DATA FOR THIS EXERCISE:
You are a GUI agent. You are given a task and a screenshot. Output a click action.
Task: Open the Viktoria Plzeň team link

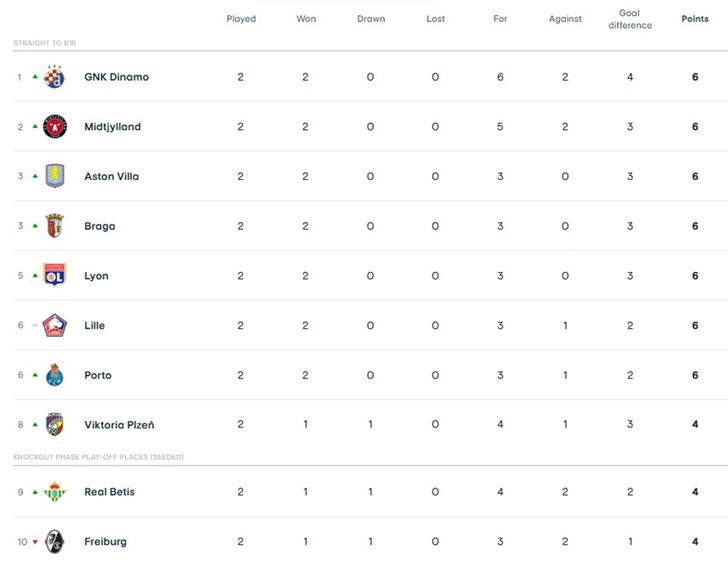coord(119,425)
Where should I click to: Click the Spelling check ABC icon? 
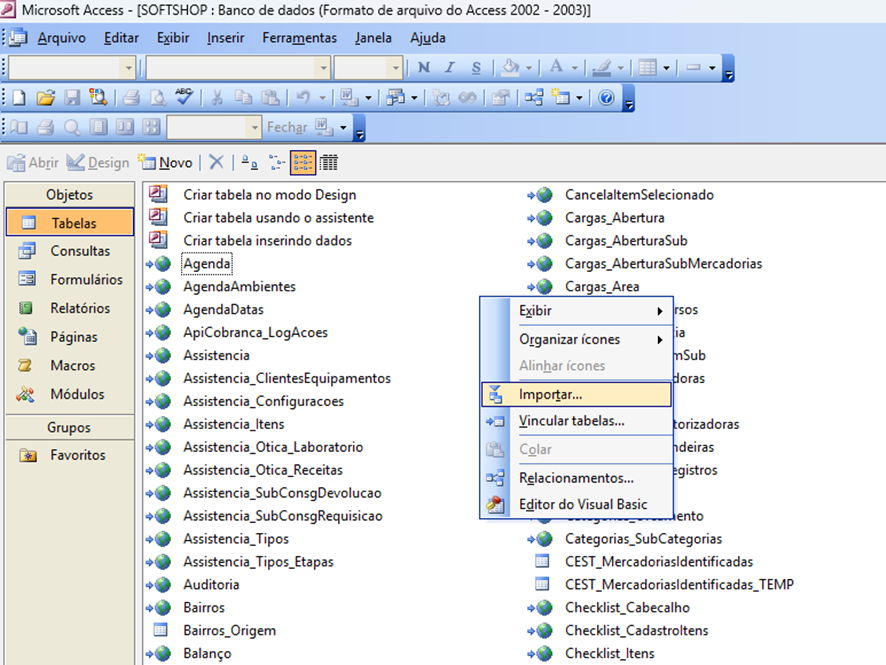(x=183, y=98)
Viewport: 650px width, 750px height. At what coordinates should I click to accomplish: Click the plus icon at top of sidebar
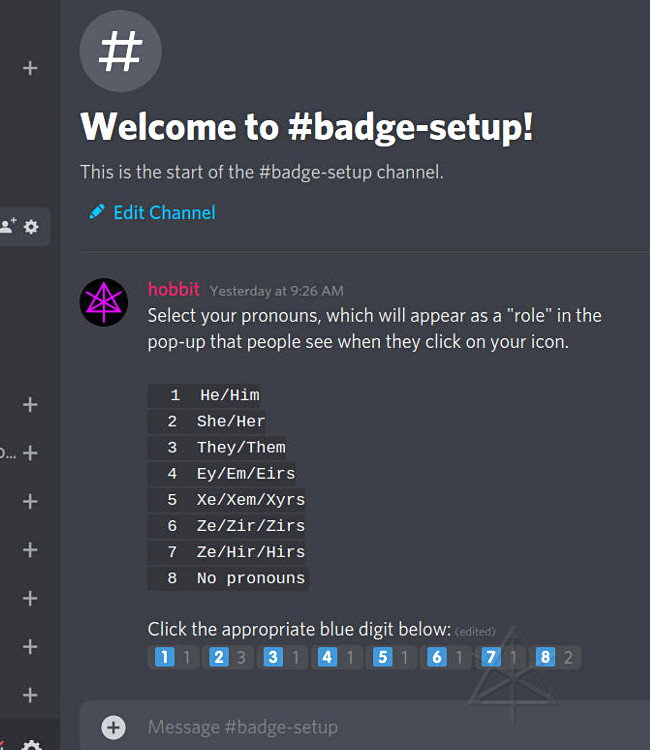click(x=30, y=68)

PROBLEM STATEMENT:
The records above must be printed exactly, but the pictures they hold should be omitted.

RESULT OF THIS EXERCISE:
You are a GUI agent. You are given a task and a screenshot. Output a click action.
Task: Open the Viktoria Plzeň team link

coord(119,425)
Where should I click to: Click the Spelling check ABC icon? 
(x=183, y=98)
Viewport: 650px width, 750px height. At what coordinates should I click to accomplish: Click the plus icon at top of sidebar
click(x=30, y=68)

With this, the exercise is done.